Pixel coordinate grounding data

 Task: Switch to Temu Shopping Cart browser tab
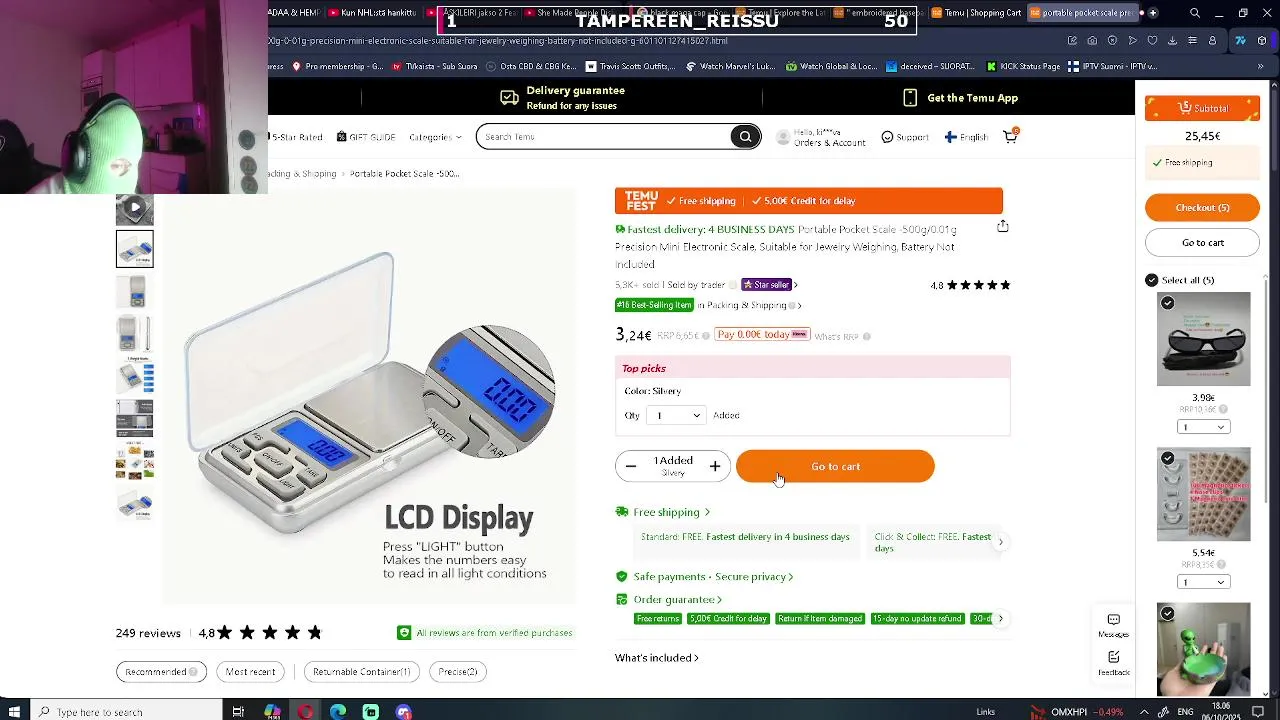pyautogui.click(x=975, y=13)
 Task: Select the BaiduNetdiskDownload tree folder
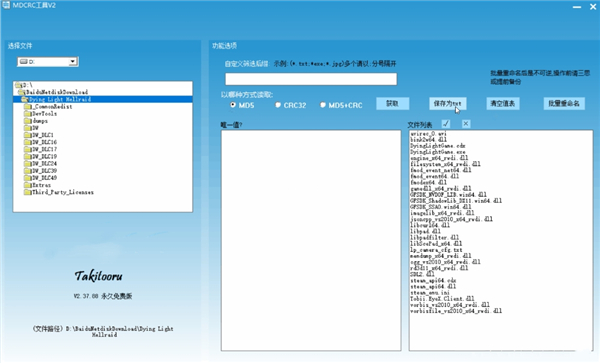point(57,92)
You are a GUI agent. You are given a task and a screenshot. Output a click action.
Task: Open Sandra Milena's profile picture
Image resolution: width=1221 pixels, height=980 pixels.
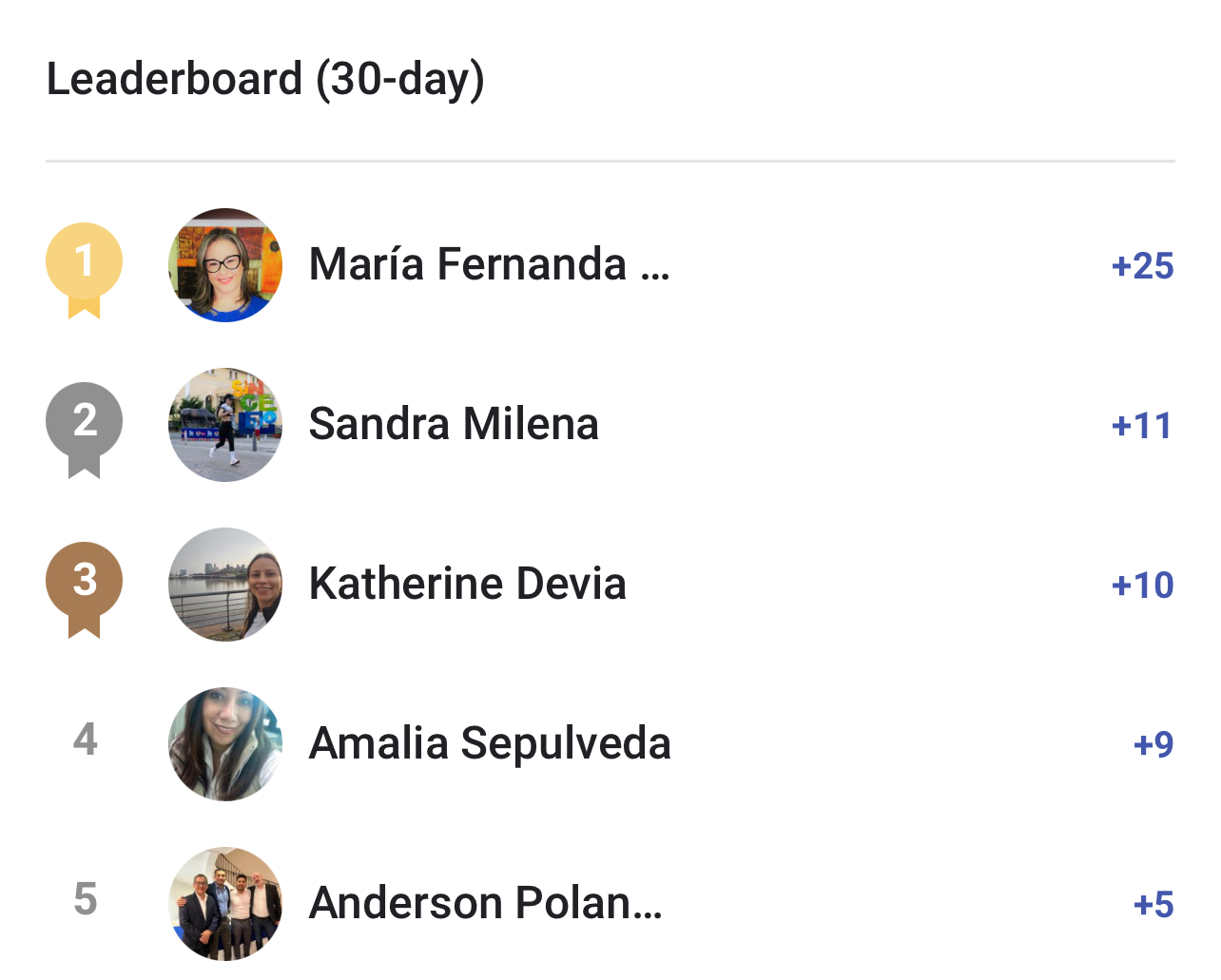225,425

__DIRECTIONS FOR THIS TASK__. Give the records back verbatim, pictures excluded.

__SOLVED EXERCISE__.
 Task: Switch to Temu Shopping Cart browser tab
pyautogui.click(x=975, y=13)
 Task: Select the BaiduNetdiskDownload tree folder
point(57,92)
You are a GUI agent. You are given a task and a screenshot. Output a click action.
Task: Open Sandra Milena's profile picture
Image resolution: width=1221 pixels, height=980 pixels.
225,425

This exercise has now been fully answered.